Segundo Freud o id constitui o pólo pulsional da personalidade. Os seus conteúdos, expressão psíquica ds pulsões, são inconscientes, por um lado hereditários e inatos e, por outro, recalcados adquiridos.Aos poucos, a partir de 1915, ao preço de lenta maturação fundamentada na experiência clínica, Freud chegou a conclusão de que grandes partes do ego e do superego eram inconscientes. Daí em diante tornou-se impossível afirmar a existência de uma identidade entre o ego e o consciente de um ladoe o racalcado e inconsciente do outro.
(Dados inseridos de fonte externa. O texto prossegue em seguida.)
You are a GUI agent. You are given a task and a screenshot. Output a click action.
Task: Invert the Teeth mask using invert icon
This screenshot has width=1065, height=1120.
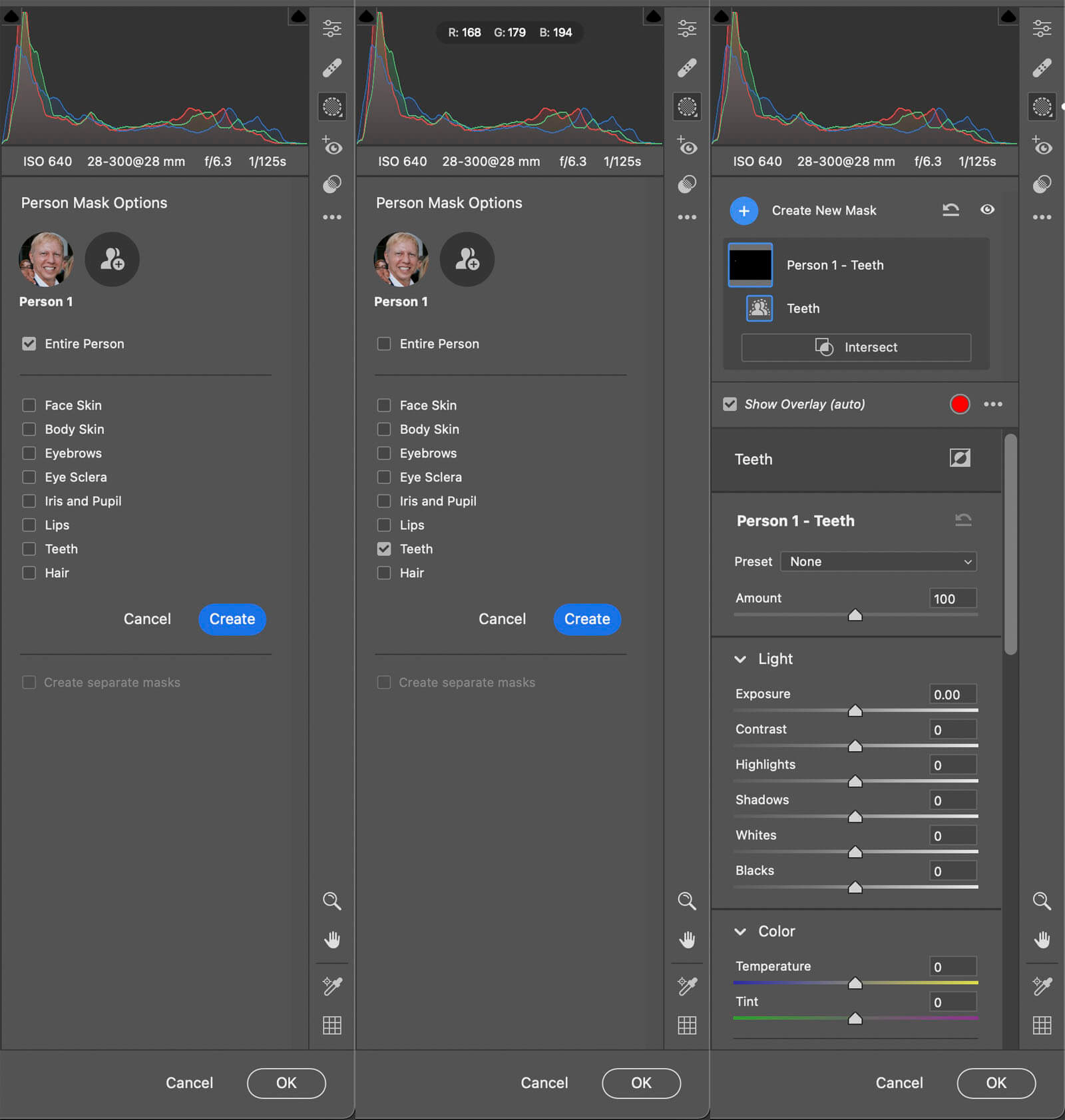959,458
Assim foi preciso revisar por completo a concepção das relações consciente-incosciente. Com isso a introdução do termo id para designar o inconsciente considerado um reservatório pulsional desorganizado.
Freud descreveu o ego como uma parte do id, que por influência do mundo exterior foi diferenciado. No id reina o princípio do prazer. Ora o ser humano é um animal social e, se quiser viver com seus congêneres, não pode se instalar nessa espécie de nirvana, que é o princípio de prazer, onto de menor tensão assim como lhe é possível deixar que as pulsões se exprimam em estado puro.
É um fato, o mundo exterior impõe à crianças pequenas proibições que provocam o recalcamento e a transformação das pulsões, na busca de uma satisfação substitutiva que irá provocar o eu, por sua vez um sentimento de desprazer. O princípio de realidade substitui o princípio de prazer. O eu se apresenta como uma espécie de tampão entre os conflitos e clivagens do aparelho psíquico, ao mesmo tempo que tenta desempenhar o papel de uma espécie pára-excitação, em face das agressões do mundo exterior.
Freud vê na consciência moral, na auto-observação, na formação de ideais, funções do superego.